| This is an excerpt from the print edition of Dirty Linen magazine #102 (October / November 2002). The magazine is available on newsstands and by subscription. |

Six years before the Coen Brothers brought bluegrass music to popular notice and multi-platinum record sales with the soundtrack to the film O Brother Where Art Thou?, Alison Krauss was there. Her eclectic collection Baby Now that I've Found You, which included traditional bluegrass, old time gospel, country, and a cover of the Southern rock shouter "Oh Atlanta," opened up ears and broke down doors. Listeners, intrigued with Krauss' haunting vocals, fiery musicianship, and adventurous song selection, purchased the record in platinum-selling numbers, driving it to top-10 status on both country and pop charts.
Though Krauss has given bluegrass a face and an identity in mainstream music (the Wall Street Journal recently called her "the best known bluegrass singer in the world"), she's built her career with decidedly non-mainstream decisions. Coming out of the bluegrass tradition, she's set bluegrass purists' teeth on edge by recordings the songs of Shawn Colvin and Dan Fogelberg. And, at a time when solo stardom is the rage, Krauss sees her band, Union Station, as the foundation of her musical presence, and steadfastly balances solo projects for all band members with ensemble recordings. Despite (or perhaps because of) her ventures outside bluegrass canon, she's earned the admiration of and invitations to record with top traditional and progressive bluegrassers, including Ralph Stanley and Dolly Parton. Although a major label contract is the goal of most top selling artists, Krauss has remained with Boston-based independent Rounder Records and publicly thanked them for letting her make her records her own way.
For Krauss, that fierce streak of independence is about the song. "I just really want to keep on making better records, playing better, and see where the music takes us," she said. Ten years ago, she told the New York Times the same thing. Asked if she was looking for super-stardom along the lines of Garth Brooks, for whom she was then opening, she remarked, "Garth has a great show, but that's not my goal. My goal is to make good records."
If awards are a measure of that, the 31-year-old soprano is right on track, having taken home vocal performance, song, and album Grammys for New Favorite, her latest project with Union Station, which was released last fall. She adds this to 10 previous Grammys, as well as numerous country and bluegrass awards for earlier projects. Krauss and other Union Station members also were honored with Grammys for their work on the O Brother soundtrack. "I'm really grateful that they chose bluegrass for that movie," Krauss said of the surprisingly popular record. "There are so many other traditional musics that are equally deserving, but they chose bluegrass, they had a producer who knew what he was doing, and it's been a lot of fun and very rewarding for everybody."

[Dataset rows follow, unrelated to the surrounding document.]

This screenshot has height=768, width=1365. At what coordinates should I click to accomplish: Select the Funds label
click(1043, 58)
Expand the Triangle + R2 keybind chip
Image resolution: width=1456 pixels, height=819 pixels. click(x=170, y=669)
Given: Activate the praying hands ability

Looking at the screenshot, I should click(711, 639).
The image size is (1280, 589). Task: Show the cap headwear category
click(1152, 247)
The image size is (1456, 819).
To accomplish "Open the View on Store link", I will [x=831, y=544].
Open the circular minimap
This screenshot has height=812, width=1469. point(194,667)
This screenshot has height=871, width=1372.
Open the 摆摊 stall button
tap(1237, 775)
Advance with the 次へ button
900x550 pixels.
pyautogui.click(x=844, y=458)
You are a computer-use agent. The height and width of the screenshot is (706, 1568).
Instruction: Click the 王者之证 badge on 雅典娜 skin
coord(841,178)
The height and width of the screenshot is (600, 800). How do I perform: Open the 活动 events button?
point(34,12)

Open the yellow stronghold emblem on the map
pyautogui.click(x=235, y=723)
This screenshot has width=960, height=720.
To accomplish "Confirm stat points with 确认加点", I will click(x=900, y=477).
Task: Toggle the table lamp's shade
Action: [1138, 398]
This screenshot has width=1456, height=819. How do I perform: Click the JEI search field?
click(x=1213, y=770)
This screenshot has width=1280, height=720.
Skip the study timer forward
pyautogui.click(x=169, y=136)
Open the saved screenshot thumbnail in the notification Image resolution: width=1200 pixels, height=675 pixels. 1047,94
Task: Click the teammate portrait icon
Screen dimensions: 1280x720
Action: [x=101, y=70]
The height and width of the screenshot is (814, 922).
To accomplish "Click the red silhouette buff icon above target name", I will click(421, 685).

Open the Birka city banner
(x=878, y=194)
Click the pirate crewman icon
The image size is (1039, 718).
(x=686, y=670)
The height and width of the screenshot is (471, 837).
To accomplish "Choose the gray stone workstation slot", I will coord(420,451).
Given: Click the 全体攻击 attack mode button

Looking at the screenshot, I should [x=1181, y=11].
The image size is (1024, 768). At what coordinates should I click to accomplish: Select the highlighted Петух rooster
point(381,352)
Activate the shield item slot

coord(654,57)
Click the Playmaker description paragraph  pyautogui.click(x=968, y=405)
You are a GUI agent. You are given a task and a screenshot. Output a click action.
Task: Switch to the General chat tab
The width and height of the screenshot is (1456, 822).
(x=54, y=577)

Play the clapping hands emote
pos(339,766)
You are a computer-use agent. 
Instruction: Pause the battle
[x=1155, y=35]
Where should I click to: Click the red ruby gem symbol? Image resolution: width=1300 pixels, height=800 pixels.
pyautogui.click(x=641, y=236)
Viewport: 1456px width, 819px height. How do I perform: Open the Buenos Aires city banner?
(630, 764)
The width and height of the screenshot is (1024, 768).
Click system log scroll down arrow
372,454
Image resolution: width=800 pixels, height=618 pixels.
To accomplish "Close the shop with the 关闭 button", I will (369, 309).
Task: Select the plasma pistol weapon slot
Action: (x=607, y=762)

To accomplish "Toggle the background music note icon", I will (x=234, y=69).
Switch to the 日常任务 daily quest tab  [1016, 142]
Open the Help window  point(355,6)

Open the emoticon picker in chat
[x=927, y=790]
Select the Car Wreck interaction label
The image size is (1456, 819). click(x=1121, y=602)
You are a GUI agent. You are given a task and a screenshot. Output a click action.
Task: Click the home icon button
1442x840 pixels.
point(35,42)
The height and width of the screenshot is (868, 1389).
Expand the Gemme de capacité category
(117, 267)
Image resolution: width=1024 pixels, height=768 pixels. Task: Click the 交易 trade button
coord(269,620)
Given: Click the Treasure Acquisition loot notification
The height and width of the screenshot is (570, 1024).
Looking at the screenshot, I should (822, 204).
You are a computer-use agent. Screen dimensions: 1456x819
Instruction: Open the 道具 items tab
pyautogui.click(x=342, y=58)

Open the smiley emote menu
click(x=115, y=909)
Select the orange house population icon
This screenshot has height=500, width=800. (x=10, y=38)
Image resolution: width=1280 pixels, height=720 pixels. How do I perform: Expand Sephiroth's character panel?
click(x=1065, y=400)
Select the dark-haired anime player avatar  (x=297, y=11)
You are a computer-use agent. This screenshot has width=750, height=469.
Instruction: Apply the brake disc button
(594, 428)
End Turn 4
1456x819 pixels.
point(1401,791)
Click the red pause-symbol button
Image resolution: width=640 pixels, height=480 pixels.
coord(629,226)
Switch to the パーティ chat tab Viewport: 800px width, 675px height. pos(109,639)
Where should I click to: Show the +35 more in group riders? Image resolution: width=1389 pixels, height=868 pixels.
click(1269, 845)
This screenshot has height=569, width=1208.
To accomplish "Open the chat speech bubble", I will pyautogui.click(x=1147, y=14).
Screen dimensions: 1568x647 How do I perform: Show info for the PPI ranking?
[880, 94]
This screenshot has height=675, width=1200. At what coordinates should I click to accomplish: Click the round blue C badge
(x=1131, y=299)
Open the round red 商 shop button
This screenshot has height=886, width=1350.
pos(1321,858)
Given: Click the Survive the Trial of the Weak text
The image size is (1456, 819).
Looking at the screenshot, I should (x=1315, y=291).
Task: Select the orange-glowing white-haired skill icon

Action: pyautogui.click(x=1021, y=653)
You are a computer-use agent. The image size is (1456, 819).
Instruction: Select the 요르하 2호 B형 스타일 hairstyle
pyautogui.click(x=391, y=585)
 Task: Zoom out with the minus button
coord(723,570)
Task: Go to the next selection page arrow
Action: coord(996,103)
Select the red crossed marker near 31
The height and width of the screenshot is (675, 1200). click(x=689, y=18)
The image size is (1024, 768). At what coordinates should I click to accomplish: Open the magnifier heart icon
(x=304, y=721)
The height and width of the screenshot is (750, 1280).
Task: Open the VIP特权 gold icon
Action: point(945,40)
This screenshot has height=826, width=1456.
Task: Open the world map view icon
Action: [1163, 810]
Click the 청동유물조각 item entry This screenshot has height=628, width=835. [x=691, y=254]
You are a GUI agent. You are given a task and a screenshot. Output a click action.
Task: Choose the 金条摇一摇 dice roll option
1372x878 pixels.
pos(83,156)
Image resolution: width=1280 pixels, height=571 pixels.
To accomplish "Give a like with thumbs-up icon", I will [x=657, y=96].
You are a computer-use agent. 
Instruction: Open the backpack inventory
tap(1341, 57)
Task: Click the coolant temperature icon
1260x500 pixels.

Krauss herself first caught the bluegrass fire back when she was in grade school in Champaign, Illinois. Her parents had enrolled her in classical violin lessons, wanting to give the child a chance to see if she had musical talent. She liked the instrument but not the regimentation of classical music. "I studied classical violin until I was a about 11," she recalled, "but not really long enough to do any damage!" She heard John Pennell, then a graduate student at the University of Illinois, and his band Union Station, and became hooked on the combination of discipline and improvisation bluegrass playing requires. She soon began winning fiddle contests in the midwest, and when she was 12, was invited to make appearances with the Vincent Family's popular "Sally Mountain" country music show, to fill in when daughter (and future Bluegrass Entertainer of the Year award winner) Rhonda Vincent was on the road pursuing a solo career. Krauss still counts Vincent as one of her favorite bluegrass singers, and Vincent remembers playing twin fiddle with Krauss when she'd come off the road for dates with the family show. The young Krauss also appears on one of Vincent's early solo recordings.
But bluegrass was not the developing musician's only listening interest. "I love 70s rock. That's basically what I grew up with. There was a friend who lived across the park who had the top-40 rock stations on all the time, and that's what I listened to," she recalled. "As far as bluegrass influences then, J.D. Crowe, Ricky Skaggs, and Tony Rice."
At 14, Krauss was invited to join Union Station, the group she'd once enjoyed from the audience. John Pennell would move on to other work, but he remains one of Krauss' favorite songwriters, and she credits him for opening a door that led to her professional career in music.
Though she was at first known for her fiddle skills, her unique singing voice soon began attracting attention also. A tape of her work made its way to the Massachusetts-based roots music label Rounder Records, who offered her a contract. Her first recording, Too Late to Cry, came out in 1987, when Krauss was 16. By this time, the lineup of Union Station featured three other musicians who'd go on to deeper involvement in the music industry as well: Krauss' brother Viktor, who now plays with Lyle Lovett; Jeff White, an in-demand sideman with solo work of his own; and Alison Brown, who would receive Grammy nominations (and a win last year) for her innovative banjo work and, with Garry West, found Nashville's eclectic Compass Records label.